Salman Rushdie cede ao populismo ao criar personagem inspirada em Donald Trump?

“A Casa Dourada” é um romance que critica o modo de ser e agir do presidente dos Estados Unidos, mas não fica só nisto

Divulgação

Escritores às vezes se deixam levar pela onda da imprensa, dos críticos de jornais, e aderem a mitos e marquetagens canhestros. Salman Rushdie, autor do romance “A Casa Dourada” (Companhia das Letras, 456 páginas, tradução de José Rubens Siqueira), afirma que pelo menos um personagem é calcado no presidente dos Estados Unidos, Donald Trump (e há outro personagem com características do republicano, um político que não teria condições de beijar os pés de Abraham Lincoln e Franklin D. Roosevelt).

O que quer Salman Rushdie? Possivelmente agradar os leitores, sobretudo os bem-pensantes. Ao sugerir que há uma personagem trumpiniana, o escritor convoca leitores que jamais leriam seus livros, por vezes com histórias intrincadas, pelo menos para comprá-los. O mercado dos Estados Unidos, com ou sem crise, ainda é um dos melhores do mundo. “A Casa Dourada” tende a se tornar quase uma “explicação” da era Trump. Um grande escritor já fez coisa semelhante? Sim. “A Marca Humana”, de Philip Roth, evoca o caso Bill Clinton e Monica Lewinsky, porém de maneira universal, sem datar o romance. Ainda não li o romance do autor indiano-anglo, mas espero que não seja um panfleto travestido de literatura.

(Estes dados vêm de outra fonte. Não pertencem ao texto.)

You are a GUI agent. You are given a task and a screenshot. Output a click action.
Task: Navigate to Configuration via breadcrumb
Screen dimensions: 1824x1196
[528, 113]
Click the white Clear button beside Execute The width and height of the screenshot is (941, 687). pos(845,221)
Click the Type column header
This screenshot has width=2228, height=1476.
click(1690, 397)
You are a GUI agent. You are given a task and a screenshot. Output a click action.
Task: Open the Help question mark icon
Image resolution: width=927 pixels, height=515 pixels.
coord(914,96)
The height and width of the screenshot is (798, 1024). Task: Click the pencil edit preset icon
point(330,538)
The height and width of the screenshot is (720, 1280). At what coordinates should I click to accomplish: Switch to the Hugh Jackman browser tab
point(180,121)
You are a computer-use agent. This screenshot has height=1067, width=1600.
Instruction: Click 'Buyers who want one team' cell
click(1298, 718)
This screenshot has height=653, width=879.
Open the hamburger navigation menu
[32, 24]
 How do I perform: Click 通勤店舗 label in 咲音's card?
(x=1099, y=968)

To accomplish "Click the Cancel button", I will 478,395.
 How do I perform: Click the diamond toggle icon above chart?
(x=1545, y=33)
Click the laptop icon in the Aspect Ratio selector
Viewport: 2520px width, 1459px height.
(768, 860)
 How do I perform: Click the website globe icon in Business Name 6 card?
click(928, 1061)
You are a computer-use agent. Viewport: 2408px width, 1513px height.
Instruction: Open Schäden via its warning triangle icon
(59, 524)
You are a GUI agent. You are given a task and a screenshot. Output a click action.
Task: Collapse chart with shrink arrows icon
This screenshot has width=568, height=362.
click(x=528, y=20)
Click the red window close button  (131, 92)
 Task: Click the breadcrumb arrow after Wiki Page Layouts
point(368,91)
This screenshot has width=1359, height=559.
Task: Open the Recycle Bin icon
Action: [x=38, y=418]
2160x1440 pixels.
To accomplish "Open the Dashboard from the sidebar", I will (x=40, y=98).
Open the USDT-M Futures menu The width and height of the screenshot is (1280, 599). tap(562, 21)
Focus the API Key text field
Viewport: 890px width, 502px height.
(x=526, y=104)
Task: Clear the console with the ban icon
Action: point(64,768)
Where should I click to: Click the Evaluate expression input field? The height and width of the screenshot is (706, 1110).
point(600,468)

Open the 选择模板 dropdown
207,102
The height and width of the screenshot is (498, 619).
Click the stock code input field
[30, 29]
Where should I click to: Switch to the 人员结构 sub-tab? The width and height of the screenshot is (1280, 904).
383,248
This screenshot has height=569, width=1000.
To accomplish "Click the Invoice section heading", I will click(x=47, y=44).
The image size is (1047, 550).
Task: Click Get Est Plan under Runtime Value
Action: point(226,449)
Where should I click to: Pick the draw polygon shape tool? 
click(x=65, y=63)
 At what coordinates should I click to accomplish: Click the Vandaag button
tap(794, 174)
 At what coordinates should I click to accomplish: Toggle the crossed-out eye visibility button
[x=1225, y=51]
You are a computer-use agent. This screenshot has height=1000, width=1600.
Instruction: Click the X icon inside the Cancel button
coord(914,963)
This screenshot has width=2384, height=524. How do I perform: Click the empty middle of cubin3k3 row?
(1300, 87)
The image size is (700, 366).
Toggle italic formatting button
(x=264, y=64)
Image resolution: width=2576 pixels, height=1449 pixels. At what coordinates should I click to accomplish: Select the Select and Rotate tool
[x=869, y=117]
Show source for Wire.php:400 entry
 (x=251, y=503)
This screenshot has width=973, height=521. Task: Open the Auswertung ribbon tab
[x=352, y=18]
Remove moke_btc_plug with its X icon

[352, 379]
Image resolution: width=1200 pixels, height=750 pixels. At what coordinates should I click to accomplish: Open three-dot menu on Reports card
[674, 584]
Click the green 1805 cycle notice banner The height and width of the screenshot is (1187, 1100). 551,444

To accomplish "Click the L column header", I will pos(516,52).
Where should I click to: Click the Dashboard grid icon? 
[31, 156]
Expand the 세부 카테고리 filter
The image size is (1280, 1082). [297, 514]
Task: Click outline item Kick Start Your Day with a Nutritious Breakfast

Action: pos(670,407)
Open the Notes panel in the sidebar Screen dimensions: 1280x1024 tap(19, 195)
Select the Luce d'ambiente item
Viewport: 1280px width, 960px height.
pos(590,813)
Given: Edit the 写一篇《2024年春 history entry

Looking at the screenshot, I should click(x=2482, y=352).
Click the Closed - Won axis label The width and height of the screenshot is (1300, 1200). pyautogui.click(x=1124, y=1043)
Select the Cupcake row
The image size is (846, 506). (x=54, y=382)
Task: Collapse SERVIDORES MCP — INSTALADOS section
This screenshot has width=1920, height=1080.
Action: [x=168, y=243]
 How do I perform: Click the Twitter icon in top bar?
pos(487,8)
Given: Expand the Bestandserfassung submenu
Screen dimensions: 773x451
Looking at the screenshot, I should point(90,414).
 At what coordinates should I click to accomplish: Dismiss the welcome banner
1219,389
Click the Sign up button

Leia a sinopse da editora:

“O retorno triunfante de Salman Rushdie ao realismo, em um épico moderno sobre amor e terrorismo, perda e reinvenção. No dia da posse de Barack Obama, um bilionário enigmático chega do estrangeiro para se instalar em uma joia arquitetônica que fica na comunidade fechada do Greenwich Village. O bairro é uma bolha dentro da bolha de Manhattan, e a vizinhança logo fica intrigada com o excêntrico recém-chegado e sua família.

“Com seu nome inusitado, sotaque indecifrável e envolto em uma névoa de perigo, Nero Golden trouxe consigo seus três filhos adultos: Petya, sujeito alcóolatra, recluso e torturado; Apu, o artista extravagante, famoso por sua fome pansexual e espiritual; e D., o caçula de 22 anos, que guarda um segredo explosivo. Não há mãe e não há esposa, até que surge Vasilisa, uma atraente expatriada russa que captura o coração do septuagenário Nero, tornando-se sua rainha. O narrador é René, um cineasta jovem e ambicioso, vizinho de Nero e espécie de guia para seu mundo.

“Com o propósito de fazer um filme sobre os Golden, ele dá um jeito de cair nas graças da família. Seduzido pela mística deles, acaba inevitavelmente envolvido nas disputas, infidelidades e, por fim, até nos crimes. Enquanto isso, como uma piada de mau gosto, um vilão que parece saído dos quadrinhos entra numa acirrada corrida pela presidência dos Estados Unidos, deixando a cidade em polvorosa. O romance é uma história muito oportuna para o momento de trevas em que vivemos, contada com a ousadia e a exuberância características da prosa de Rushdie.”

“Uma espécie de O grande Gatsby dos nossos tempos: todos estão implicados, ninguém é inocente e ninguém escapa ileso”, disse a publicação “Kirkus Reviews”.